Otherwise we would have Pam and Sam meeting up again with each claiming the other's clock time was going slower than theirs. That is impossible. At rest in the same present moment all observers must be able to agree on their clock time differences. Both agree Pam's clock time passed more slowly than Sam's and both agree as to the amount, based ONLY on GR (acceleration) effects.

They will also agree that there is a difference if one simply traveled a shorter path through spacetime to the comparison event - whether it was shorter because the space wasn't flat or because they just took a non-straight path.

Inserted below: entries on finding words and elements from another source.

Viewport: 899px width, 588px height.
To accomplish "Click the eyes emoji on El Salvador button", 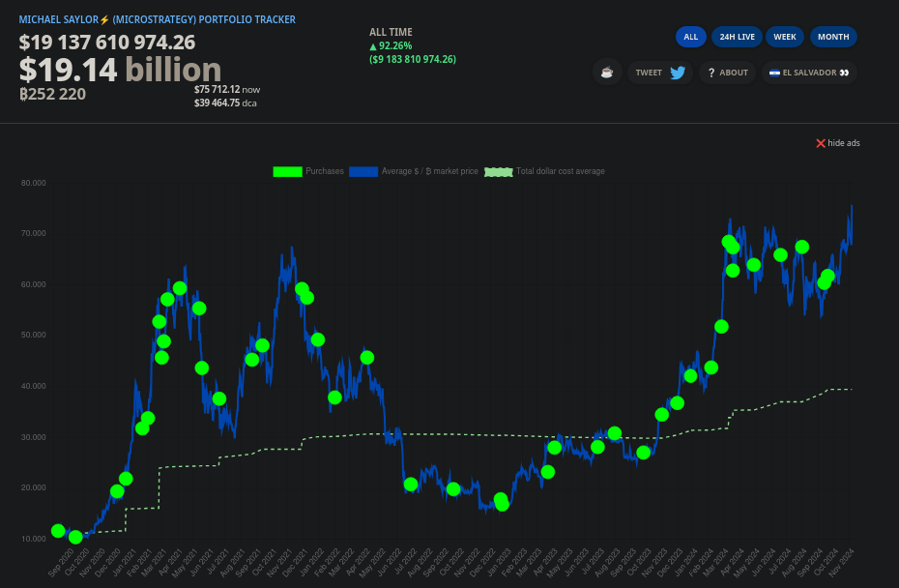I will tap(844, 73).
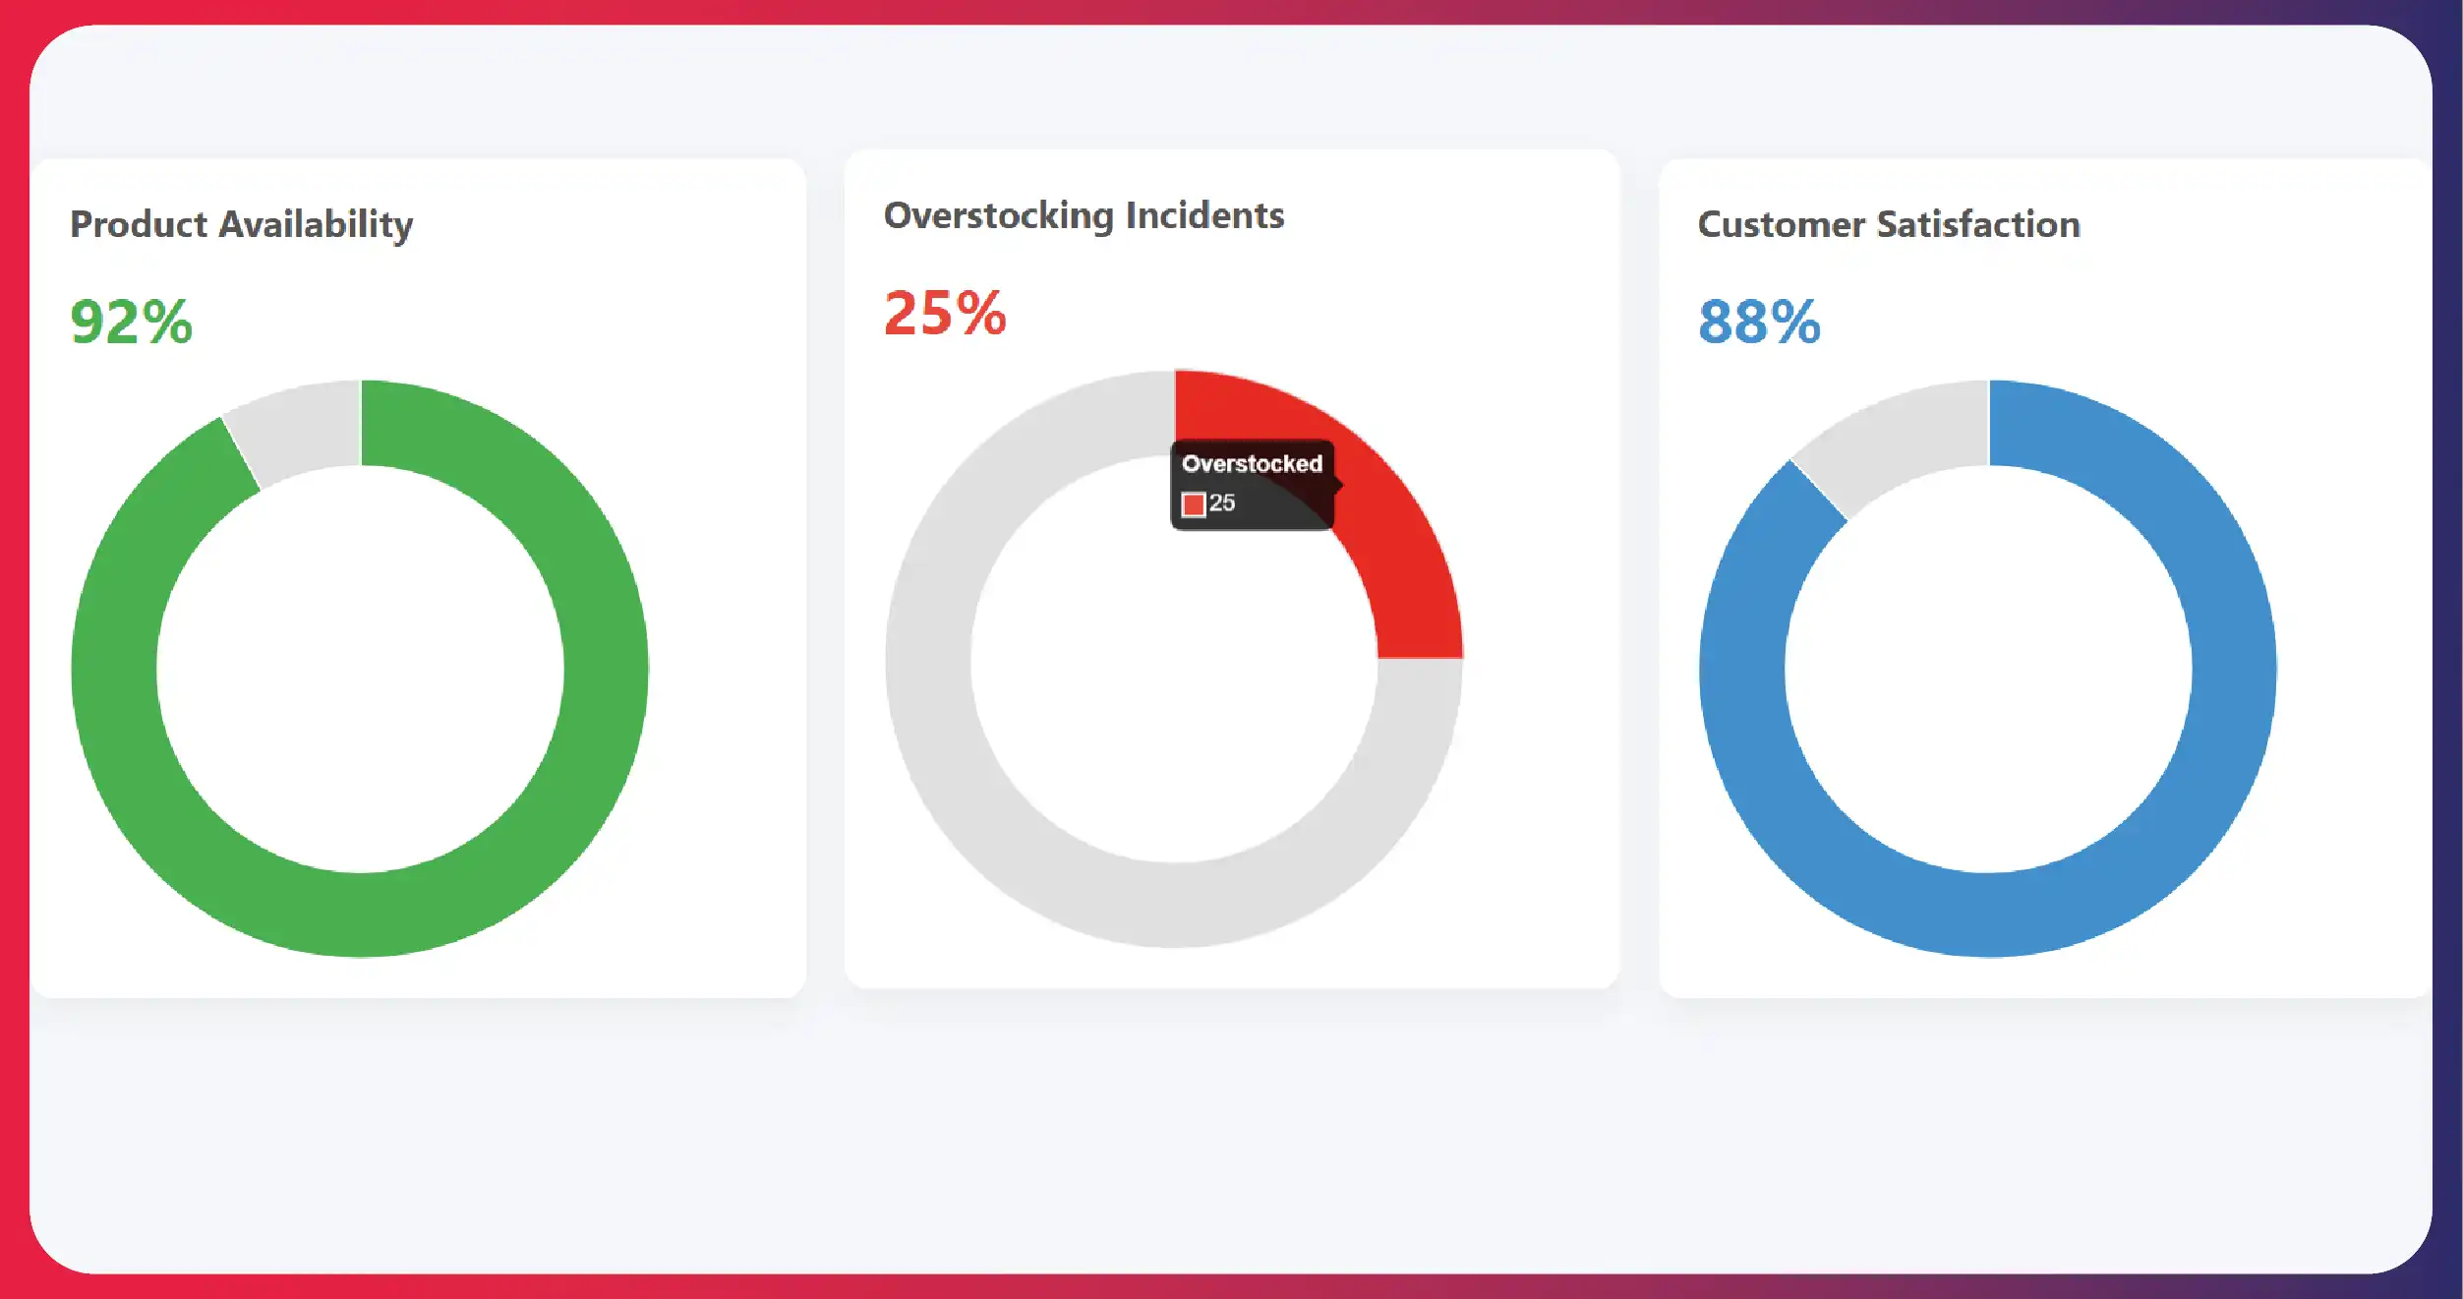2463x1299 pixels.
Task: Click the center of the Product Availability donut
Action: (x=360, y=669)
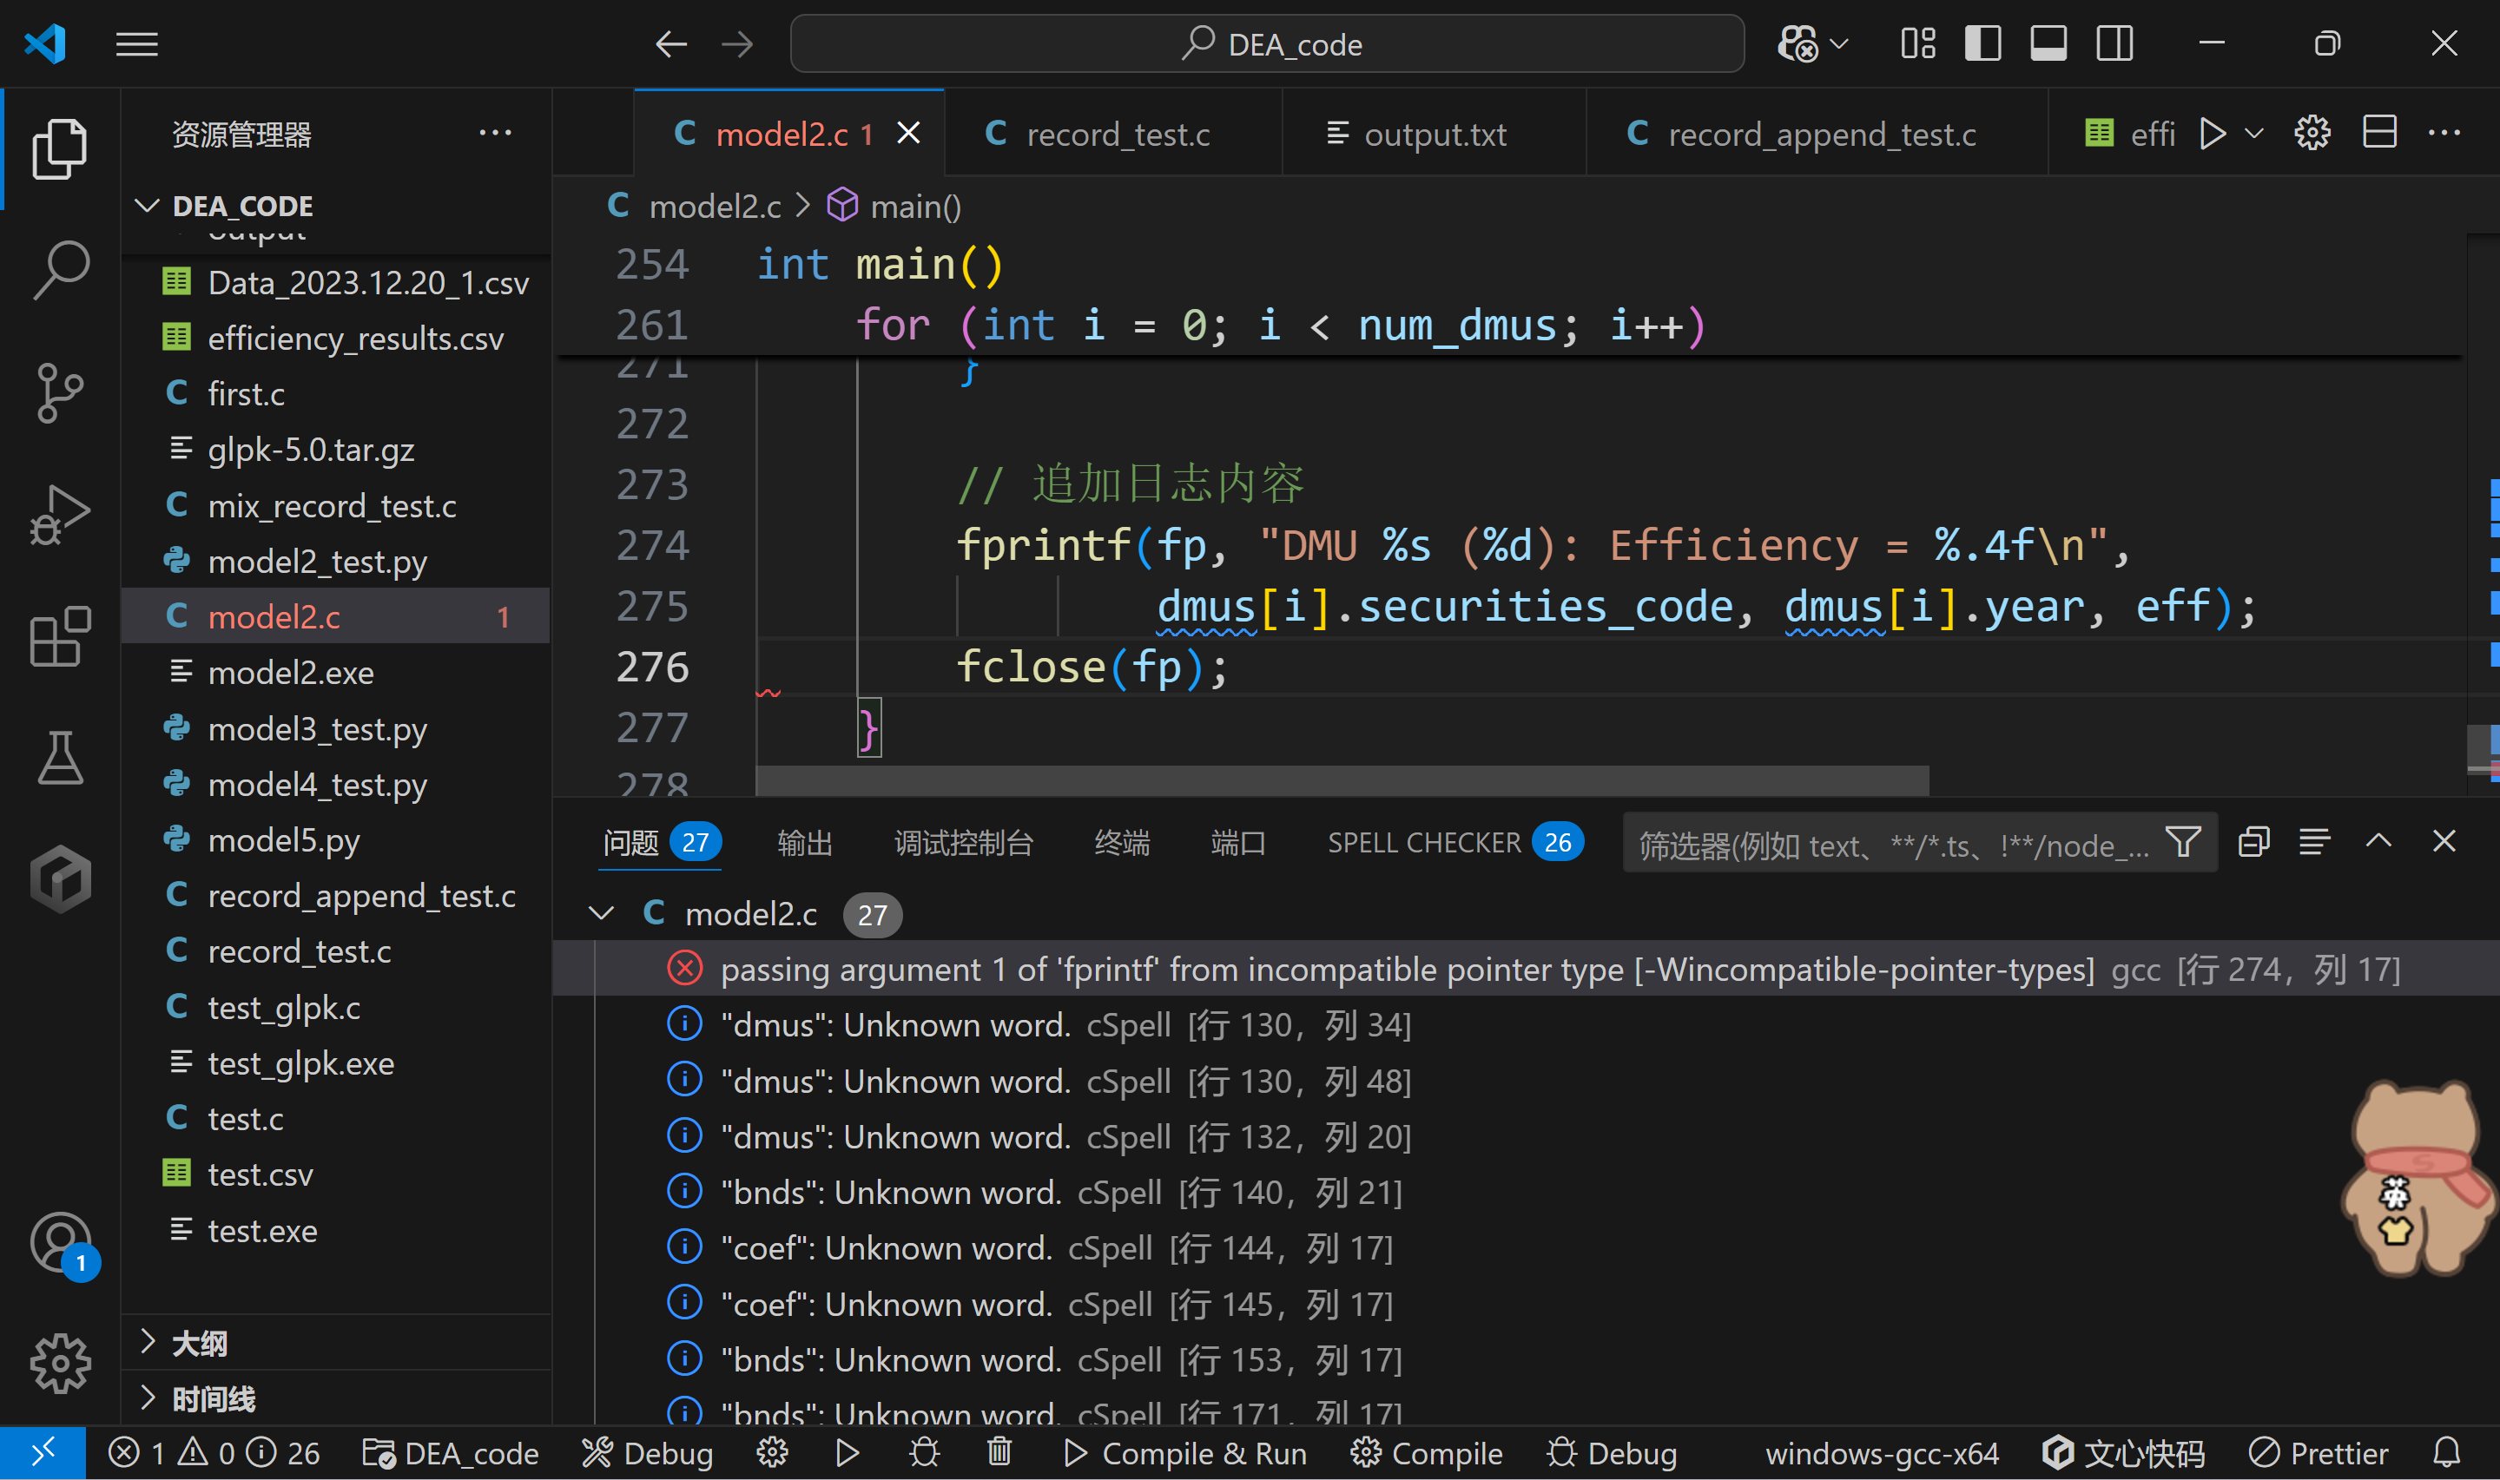Click the filter icon in Problems panel
Viewport: 2500px width, 1480px height.
pyautogui.click(x=2183, y=843)
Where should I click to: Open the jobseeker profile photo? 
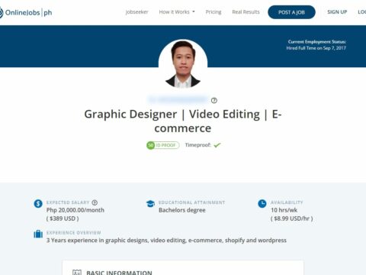183,63
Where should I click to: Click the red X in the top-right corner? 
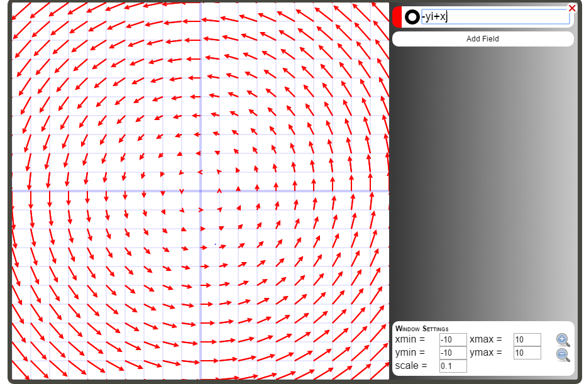point(571,8)
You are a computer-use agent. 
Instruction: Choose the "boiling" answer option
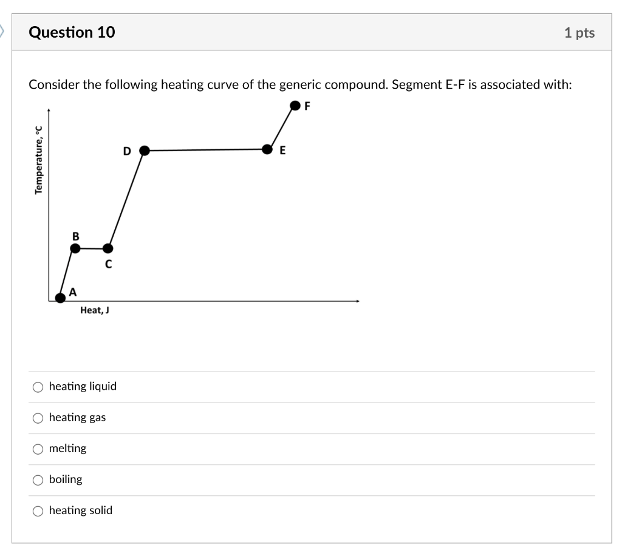38,479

Assume again the twins passing each other at a constant (no acceleration) velocity. Both see the other's time passing slower than theirs and thus both see each other at an earlier clock time date than themselves. This is contradictory and cannot last when they meet. It is the acceleration that brings the relative velocities to zero that produces the only absolute persistent time effect

No, it is the difference in path length. That's the point of my diagram. The clocks of White and Blue never experience any accelerations, but they measure a shorter world line between two events than does Black's clock. Acceleration has nothing to do with it except that it can be integrated to get distances - given a couple of constants of integration.

and when, and only when, that happens will the twins agree as to their time differences, as always in a shared universal present moment.

This is why is is possible to correlated clock times to present moment time for GR acceleration time dilation, but NOT for SR relative velocity time dilation.

Hope this is clear. It may be a little difficult...

It's clear to me. What's difficult is getting you to see it. Introducing GR is just obfuscation.